CMN mantém proibição a CRI autorizado pela CVM
em Valor Econômico, 5/março
Órgão esclarece pontos de resolução, mas advogados apontam trechos ainda “nebulosos”.
Os ajustes feitos na última sexta-feira pelo Conselho Monetário Nacional (CMN) na resolução 5.118, que mudaram as regras para emissão de Certificados de Recebíveis Imobiliários (CRIs) e do Agronegócio (CRA), frustraram as expectativas do mercado. Isso porque esperava-se que o órgão voltasse atrás em um dos pontos que geraram mais polêmica no texto original, de 1º de fevereiro: a proibição dos chamados CRI e CRA de reembolso. Pelo instrumento, as empresas podiam emitir dívidas para ressarcimento de despesas realizadas nos 24 meses anteriores à operação.
Essas emissões eram balizadas por decisões colegiadas da Comissão de Valores Mobiliários (CVM). No caso dos CRIs, era um instrumento permitido desde 2019. Já os CRAs de reembolso foram autorizados em 2022. “Havia uma expectativa de que eles pudessem rever essa parte”, diz Ricardo Stuber, sócio do TozziniFreire. “Se a gente pensar no ciclo do desenvolvimento do empreendimento imobiliário, muitas vezes o empreendedor compra e começa a desenvolver o projeto e só depois acessa o mercado. Com isso, o uso de recursos para reembolso passou a ser natural no setor imobiliário.”
Evandro Buccini, sócio e diretor de gestão de crédito e multimercado da Rio Bravo Investimentos, ressalta que havia expectativa de que o CMN voltasse atrás justamente por causa desse ciclo mais longo do setor imobiliário. “É muito injusto uma empresa que desenvolveu um projeto, tal qual o regulador acha que pode ser fruto de emissão de CRI, não pode algum tempo depois fazer a operação.”
Pela resolução do CMN, CRAs e CRIs não poderão ser lastreados em direitos creditórios “decorrentes de operações financeiras cujos recursos sejam utilizados para reembolsos de despesas.” Como a expressão “operações financeiras” pode ter ampla leitura, medidas adicionais da CVM podem adotar entendimento diferente, mas, por ora, a interpretação é que não há brechas e tudo foi vetado. Procurada pelo Valor, o órgão afirmou que “está ciente da decisão em questão e tomará as medidas cabíveis, se necessário.” Diz ainda que permanentemente moderniza a regulamentação e supervisão, “em função de fatores diversos, tais como estruturas inovadoras, experiência da supervisão, demandas de agentes de mercado e interações com demais reguladores.”
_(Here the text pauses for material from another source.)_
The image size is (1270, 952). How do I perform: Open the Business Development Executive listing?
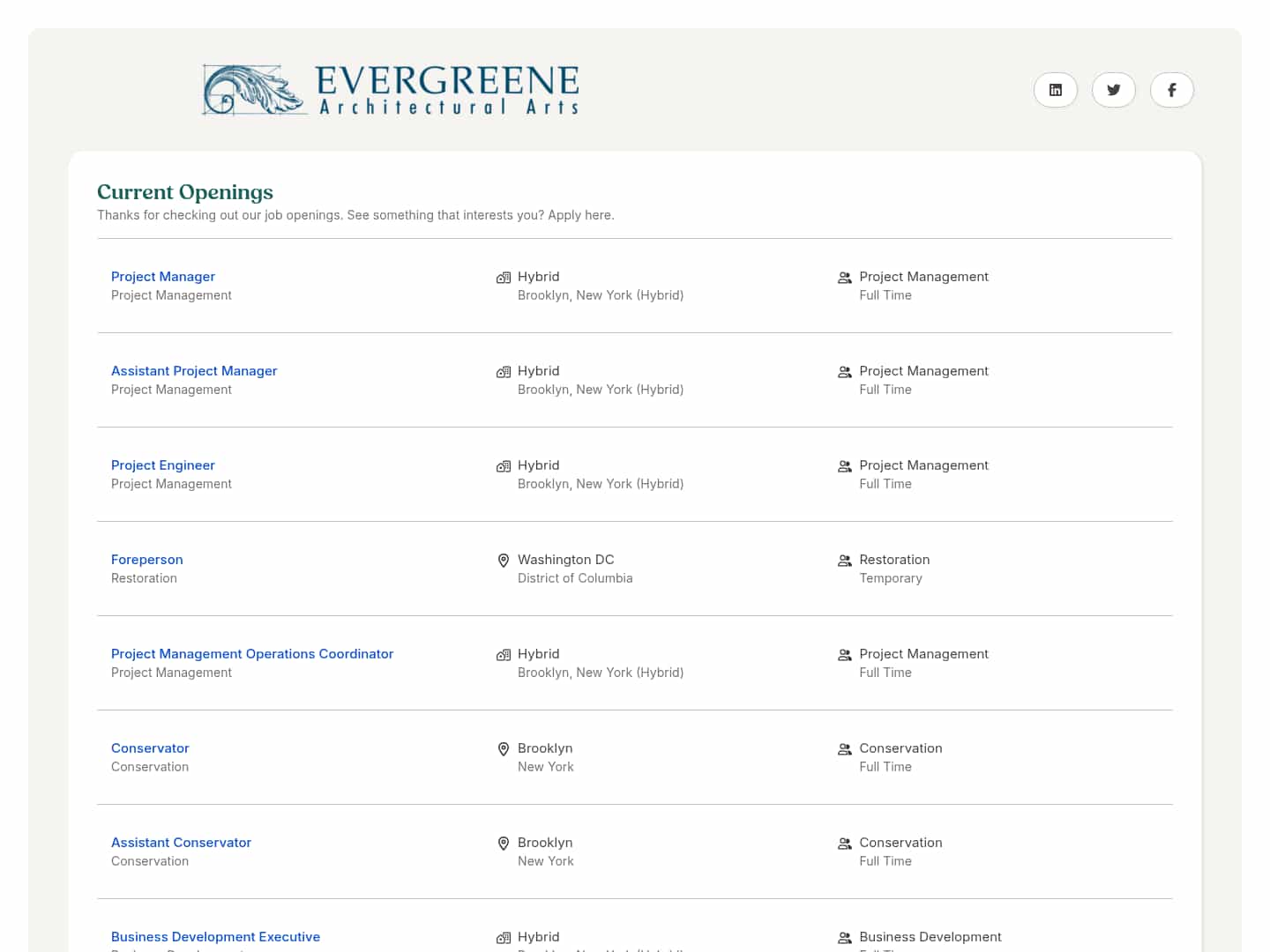(x=215, y=936)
Outros pontos do texto ainda precisam ser explicados, segundo advogados. Um deles diz respeito ao conceito de “atividade decorrente do agronegócio”. A regra diz que as empresas não poderão mais emitir os títulos caso não tenham, no caso do CRA, menos de dois terços de sua receita consolidada proveniente do agronegócio. “Para o imobiliário é mais fácil traçar uma linha do que é receita imobiliária e do que não é, mas no agronegócio há uma série de atividades concatenadas numa cadeia produtiva com diversos agentes. Então há zonas cinzentas que deveriam ser endereçadas seja pelo CMN ou pela CVM”, diz José Alves Ribeiro Junior, do escritório VBSO Advogados.
Também segue “nebulosa” a possibilidade de contratação de fianças bancárias no contexto das emissões de CRI ou CRA ou a contratação de seguros nestas situações, no caso de a seguradora ser parte relacionada a uma companhia aberta ou do conglomerado de uma instituição financeira. “Para nós, a prestação de uma fiança bancária não representa uma captação de recursos para o banco, mas a redação da norma não deixa isso claro ainda”, diz Junior.
A mudança principal foi permitir que empresas que tenham alguma relação com instituições financeiras, desde que não façam parte do mesmo conglomerado, possam emitir os títulos. Antes, isso não era possível, mas o conceito era muito amplo e poderia até incluir uma empresa que tivesse acionistas em comum com um banco. Um exemplo é a MRV, criada pela família Menin, também fundadora do banco Inter. Outro é a JBS, que tem relação com o Original, controlado por uma holding da família de Joesley e Wesley Batista.
Além disso, o CMN deixou claro que contratos ou obrigações de natureza comercial, como duplicatas e contratos de locação, podem ser usados como lastro para CRAs e CRIs. Antes, a norma não permitia, por exemplo, que contratos de locação devidos por companhias abertas fossem securitizados, mesmo quando o emissor fosse empresa do ramo imobiliário que alugasse o imóvel.